BEIJING, China – Pernod Ricard, owner of Absolut vodka, Martell cognac and Jameson whisky, says explosive sales growth in China is slowing but an expanding urban elite still makes the country one of the most promising markets.
Makers of luxury goods from designer clothes to sparkling wine are looking to China as a key growth market. A cooling economy and a crackdown on the lavish spending of Chinese officials have tempered those hopes.
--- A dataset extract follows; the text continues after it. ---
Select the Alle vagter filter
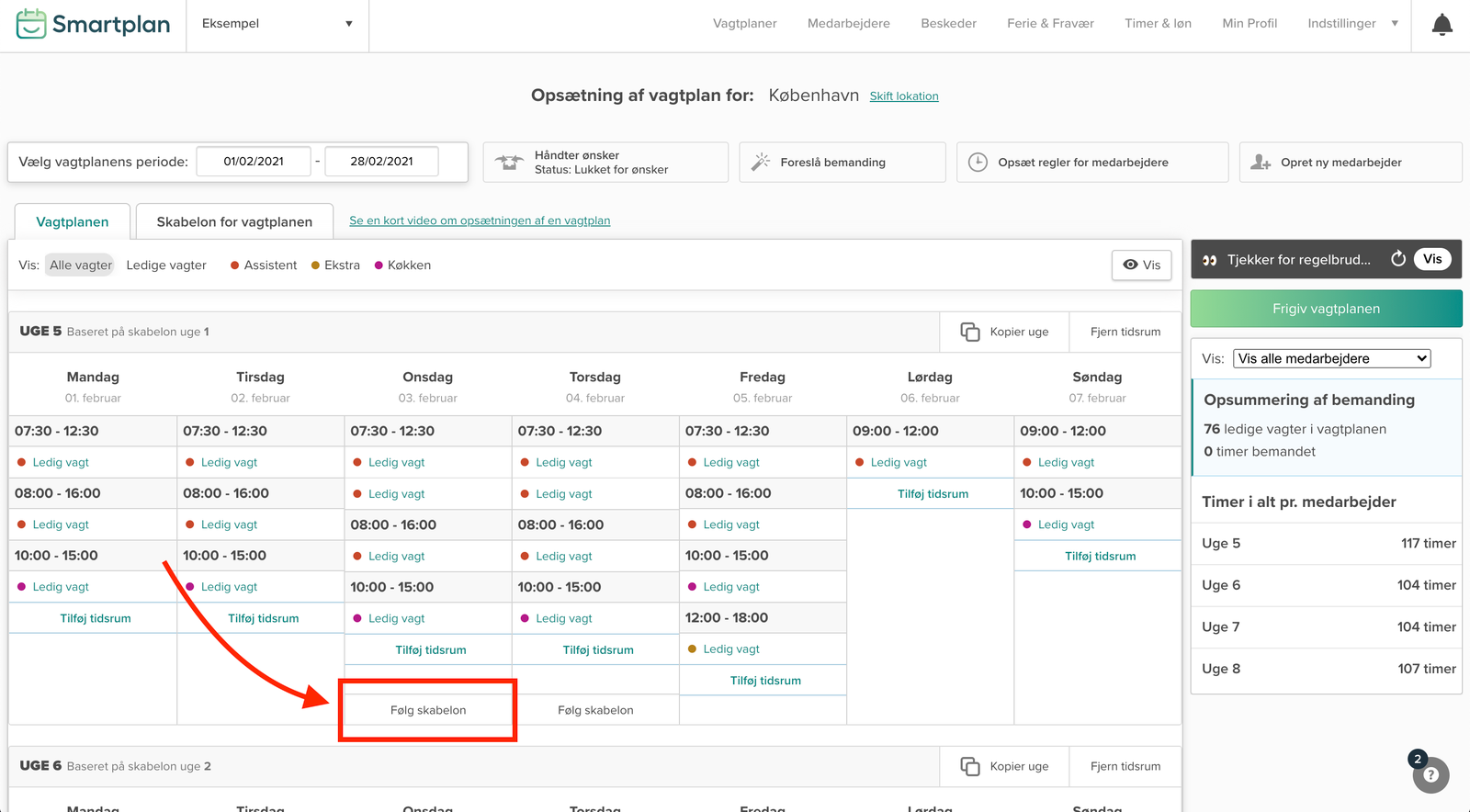Screen dimensions: 1470x812 [81, 265]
But many brands are launching initiatives to attract new customers.
Pernod Ricard’s managing director for China, Con Costandis, told an analysts’ conference Tuesday that 2013 has been a year of “converging challenges” that has put pressure on luxury goods companies.
Still, Costandis said, “China is a land of tremendous opportunity.”
The expansion of the world’s second-largest economy slowed to 7.7 per cent in the first three months of the year, prompting forecasters to cut their growth outlooks for the year, though to a still-robust level of about 8 per cent.
With that growth and the movement of more Chinese people into cities, the country should add about 10 million newly affluent consumers each year in 2010-2020, according to the company’s deputy managing director for China, Horace Ngai.
“We will have a lot more opportunities in more places,” said Ngai.
Paris-based Pernod Ricard’s roster of brands also includes Chivas Regal and Ballantine’s whiskies, Jacob’s Creek wines, Seagram’s gin and Havana Club rum.
Sales in China increased 27 times over the decade through 2012.
The company hopes to increase its share of China’s premium spirits market from 35 per cent last year to 40 per cent by 2015.
Pernod Ricard has launched initiatives to attract more affluent consumers including offering classes in wine appreciation and other lifestyle guidance, according to Ngai. He said the company has opened its own private club in Beijing.